Я возмутился и бросил ему, стараясь задеть по больному месту:
— Будет вам пыжиться. Может, она моя дочь. Или Лесли.
Он горячо возразил:
— Она и не замечала этого мальчишку, пока между нами не было все кончено — все то немногое, что было. И вы что же, думаете, будь это его ребенок, она бы отдала ее за этого коротышку? А будь вы ее отцом, была бы она для вас по-женски привлекательна? А не будь она моей дочерью, разве болел бы я так за нее сердцем, мучился бы таким состраданием к ее умирающей матери? Ради Господа Иисуса Христа, а я имя Его всуе не поминаю, поговорите вы с Аной. Вы перед ней в долгу. Мы оба в долгу перед ней. И оба мы твердо знаем, что это конец. В будущем августе ее уже не будет. Первый ваш год без нее.
Я сказал ему, чтобы он сам с ней поговорил. Он провел ручищей по лицу, словно смахивая паутину скорби.
— Я пробовал. Она меня осадила. Мало ли что было между нами во дни моей буйной юности! Нынче мне, старику, это никаких прав не дает.
Он встал, огорченный, и побрел к обществу. Я последовал за ним. Мы разошлись; я, по указке Реджи, поднялся к ней в спальню — откланяться и поблагодарить. Из-под густого оранжево-желтого макияжа глядело измученное, серое лицо с впалыми щеками. Дез Моран был прав: не дожить ей до следующего лета. Она мне обрадовалась, ласково усадила рядом и сказала с глубокой нежностью: «Лучше бы тебе умереть раньше меня, а то, если я первая, ты истоскуешься». Я понял, что она не велит мириться с мыслью о ее близкой смерти, до последнего откладывает загробную переправу. То, что она сказала затем, было еще тягостнее — не совсем о переправе, но почти о ней.
— Я видела, вы разговорились с монсеньором Мораном.

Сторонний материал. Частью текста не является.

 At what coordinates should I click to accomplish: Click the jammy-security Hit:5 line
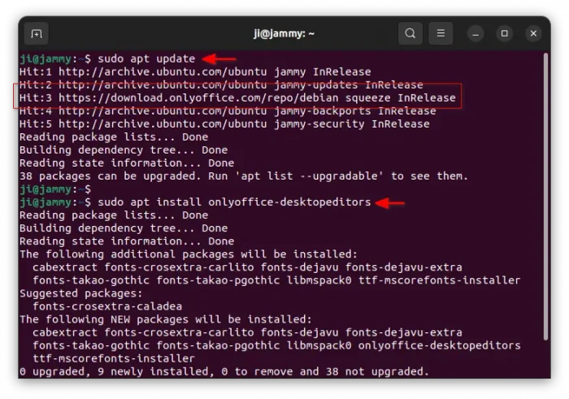(x=224, y=124)
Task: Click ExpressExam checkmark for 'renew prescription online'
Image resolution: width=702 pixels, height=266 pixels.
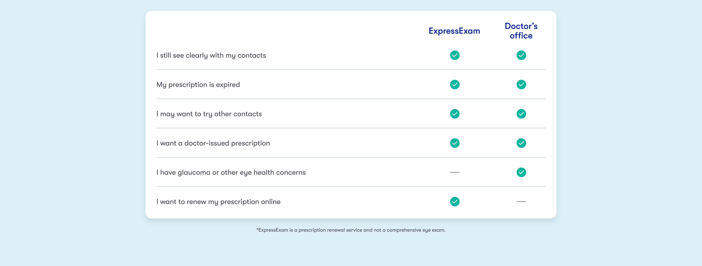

У меня к тебе, Бобби, есть одна просьба. Даже две просьбы. Ты был крещен в католической вере. Я тоже. И я хочу, чтоб мы кончили жизнь заодно, так же, как начали. Тому из нас, кто переживет другого, будет легче дотянуть остаток дней. Или о таком не просят?
Я принес ей лживые заверения. Она была довольна — и сказала, что исповедует ее не кто иной, как монсеньор Моран. Окно было открыто, я ловил ухом дальние отзвуки армейского оркестра, но он стих. Празднество кончилось.